Publishing’s Past Not So Hot – Let’s Take a Peek


What am I going to do with all these damn books?

Many people often lament the ‘good old days’ of this or that (publishing being the key word tonight). You know what I’m talking about. These types are usually victims of what I call ‘stunted time warp’. They remember a time that was simpler (and clearer) to them — not because it really was, it just seemed that way to them because they were too young, naive and had no accountability to understand what was truly occurring in the underbellies and backrooms to make things appear perhaps more simple, righteous and clear-cut on the surface (for the uninitiated) — AND as they physically grew and aged, their mental understanding and education RE those specifics did not. They are ‘stunted’ and therefore believe in things that live in the fantasies of their own minds and were never reality in the first place.

This post takes a little insightful look at the small (and not so small) publishers of the so-called ‘golden age’ of publishing and resurrects some literary works that have been forgotten, out of print or never appreciated as much as they should have been in the past due to draconian shortcomings in the so-called traditional publishing (TP) system.

Just what are these draconian shortcomings? The main ones, in this writer’s humble opinion, were and still are:

1) Continuously undermanned  (even the big houses) to handle the awesome workload of incoming manuscripts (both talented and not so talented) from millions of submitters. This is evident by the numerous and often rude original rejections received by tons of later-famous authors for their exact, later-published manuscripts. 

2) Assuming the reading public were/is too stupid to know what they wanted or needed to read or would enjoy.

3) Having the audacity to assume a ‘gatekeeper’ role to protect the reading public from what they considered ‘bad literature’. This is actually a form of censorship — And just where did these self-appointed ‘gatekeepers’ receive their God-like abilities? I was unaware of any universities awarding degrees in supernatural powers 🙂

4) Nonexistent to poor marketing for contracted newbies. (This one never made sense to me as the more invested in marketing the more return realized).

5) Promulgating, perpetuating an unsustainable publishing model for years.

6) Denying most authors a semblance of fair profit margin (except in rare cases).

7) Denying most authors a proper say in literary rights.

What model/system solves these problems and empowers writers? Digital (and POD for those who enjoy print more) self-publishing, of course.

Is this model perfect? Not yet; but, it is evolving more perfect everyday. (Was TP ever perfect?)

Does this new publishing and literary openness and freedom scare some? Of course. Especially those victims of ‘stunted time warp’ as mentioned above.

Will they adjust to modern publishing?
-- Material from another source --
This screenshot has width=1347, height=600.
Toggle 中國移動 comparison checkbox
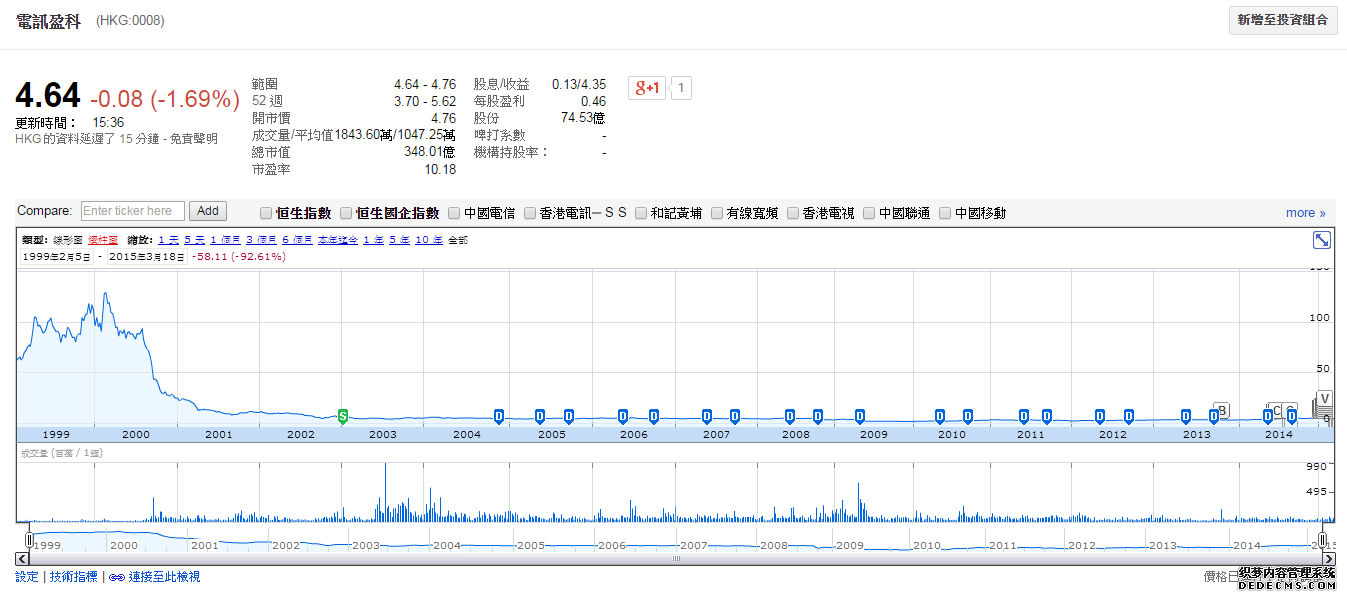pos(945,213)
Those that are true writing professionals will — just like those in the past have survived past publishing milestones that stunned publishing in totally new directions.
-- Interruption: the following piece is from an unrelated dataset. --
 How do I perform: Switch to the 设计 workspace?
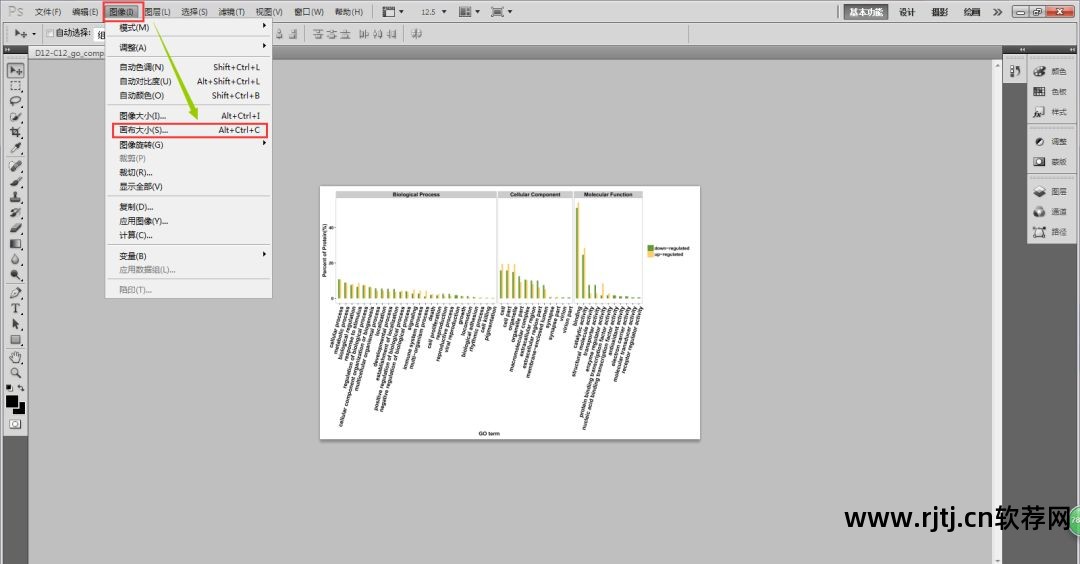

David Streitfeld , The New York Times, writes this:

Publishing Without Perishing

In the old days, life for small publishers was a hassle. The economics were such that copies got dramatically cheaper when printed in bulk, but then the books had to be stored, which was expensive. Finding an audience was the hardest part; some independent presses took years or even decades to sell out a modest print run.

Now books can be efficiently printed in small quantities, like one copy. Amazon, meanwhile, is happy to do the job of fulfilling orders. The stage is set to allow everyone to become his own Alfred Knopf.

James Morrison, a 36-year-old editor and graphic designer in Adelaide, Australia, is an old-fashioned book enthusiast, with around 10,000 books in his personal library. In 2007 he began a blog, Caustic Cover Critic: One Man’s Endless Ranting About Book Design, which showcases and evaluates new jackets. Like any inveterate reader, Mr. Morrison would stumble across obscure books practically begging to be reprinted. For instance, he read an account by the historian David S. Reynolds of “the largest monster in antebellum literature,” which was “the kraken depicted in Eugene Batchelder’s ‘Romance of the Sea-Serpent, or The Ichthyosaurus,’ a bizarre narrative poem about a sea serpent that terrorizes the coast of Massachusetts, destroys a huge ship in mid-ocean, repasts on human remains gruesomely with sharks and whales, attends a Harvard commencement (where he has been asked to speak), [and] shocks partygoers by appearing at a Newport ball.”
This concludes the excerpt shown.